- It was getting close to a month A month without him.
- I can still hear him call my name.
- I can still hear him ask me:
“Why are you mean to me? Why are you disrespectful?”
- How could I hurt the one I love?
- We had so much passion.
We passionately talked
We passionately partied
We passionately walked
We passionately swam
We passionately hiked
We passionately made love
- When we disagreed,
I wanted to passionately argue.
- But, He didn’t want to argue, he would go silent. When he see my anger, in my screaming voice He would hug me and ask me:
“Why are you mean to me? Why are you disrespectful?”
- This is what haunted me,
Not our passionate walks
Not our passionate talks
Not our passionate fucks
But, my passionate anger and his kind response.
- For days I cried, I screamed On the phone, I told my mother:
“I love him so, I will die of a heart attack. I’ve never loved anyone this much.”
- As I was seeing hell on earth.
- His voice in my ears echoing day and night:
“Why are you mean to me?”
- But slowly it occurred to me,
Even if we had an entire life together, This what I go through is inevitable. One day we will part, When death do us part.
- What am I so in Love with? His gentle voice, but I can still hear it.

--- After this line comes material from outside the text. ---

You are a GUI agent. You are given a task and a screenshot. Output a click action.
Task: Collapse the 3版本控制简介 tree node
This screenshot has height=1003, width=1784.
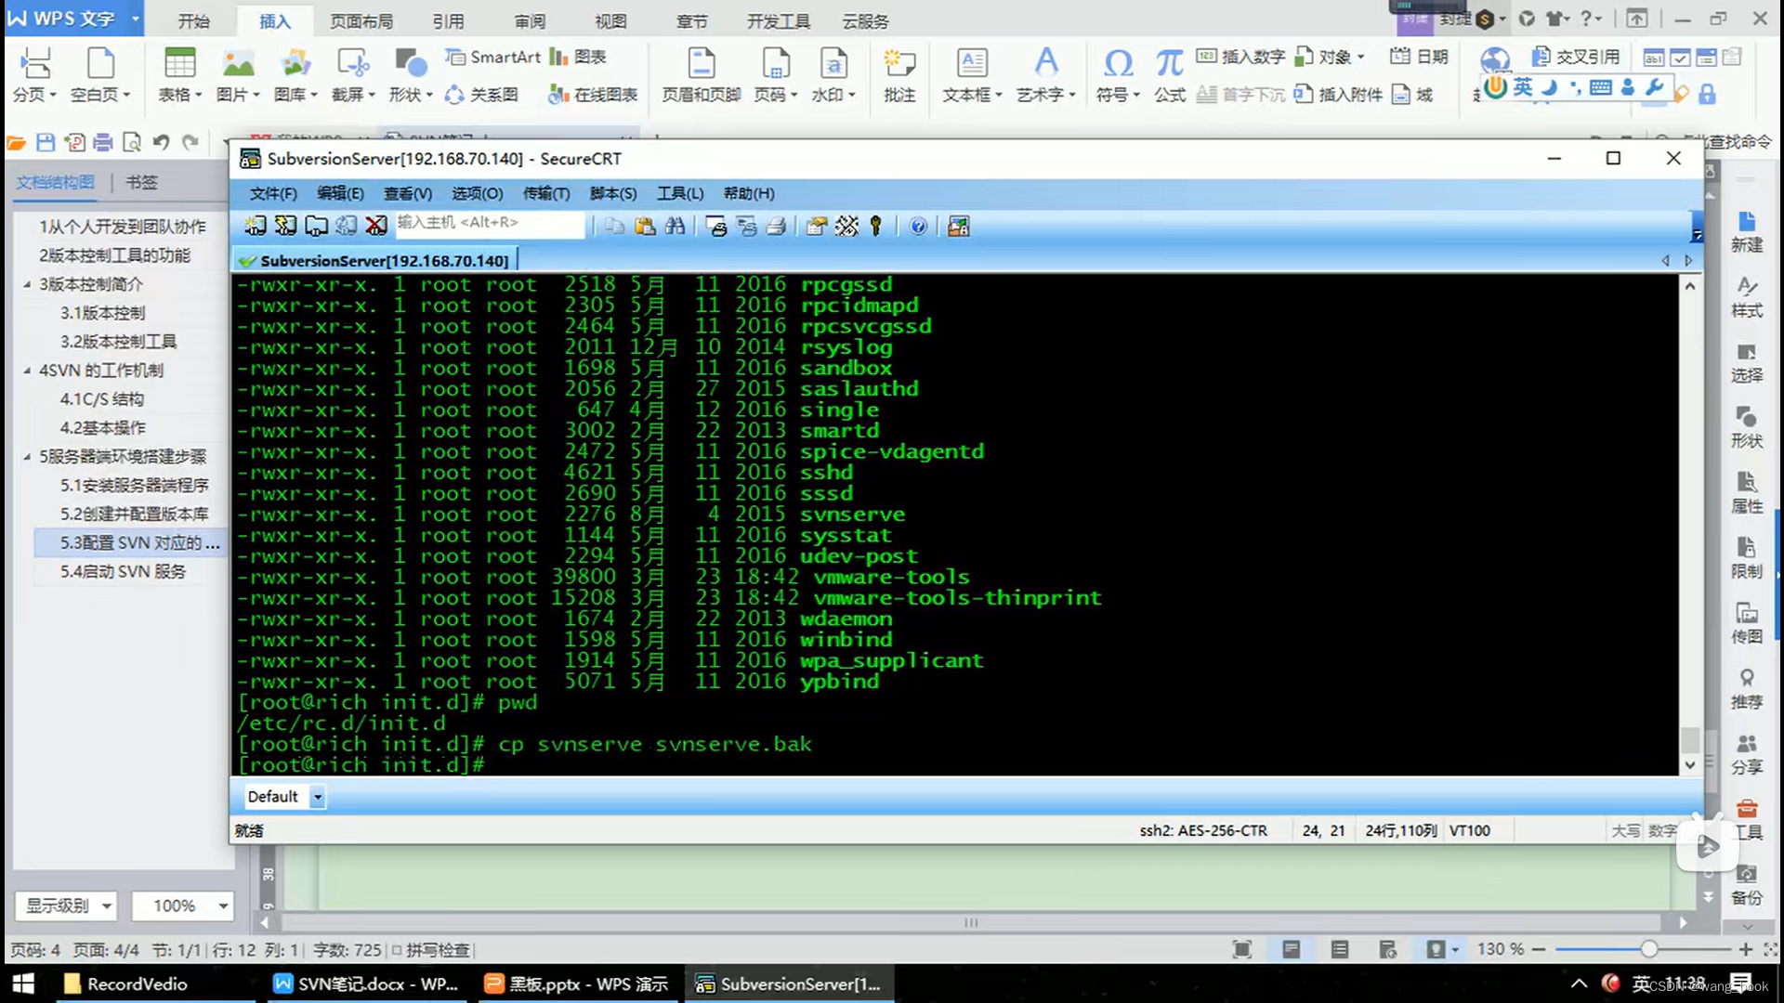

His gentle voice is in “My” “Mind”
- What am I so in Love with? His gentle touch, but I can still feel it.
His gentle touch is in “My” “Mind”
- What am I so in Love with? His breath on my skin, but I can still feel it.
His breath on my skin, is in “My” “Mind”
- What am I so in Love with? His eyes looking into mine, but I can still see them.
His eyes are still looking into mine, in “My” “Mind”
- Then I realized;
His Looks, His Voice, His Touch, His Smell, His Taste, was still in “My” “Mind”.
- I wanted it out of “My” “Mind”
- Before I went out of “My” “Mind”
- I wanted to Live
- I wanted to Live for Him
- I wanted to Live for Me
- But, I was dying.
- I was sure I’d get a Heart Attack.
- I imagined my death
- I imagine forever loosing him
- I slowly realized Not the absurdity of Life.
- But the absurdity of How we Live it!
This my friends, was my Crazy night, The night I had a Splendid Turn!
Sunday, 21st June 2015 Till dawn of Monday, 22nd June 2015
- I went to announce to my friends
Eureka! It’s all in your head! Physical existence doesn’t matter, When mind can project matter! It’s so simple can’t you see?
Let’s ring the Sales Bell, this is the biggest Sale? Send a Peace Message!
- I was hospitalised!
- In the Lunatic Asylum!
- I have too much brain activity, so they say.
- I have taken drugs, so they say.
- I am suicidal, so they say.
- I cannot operate in society, so they say.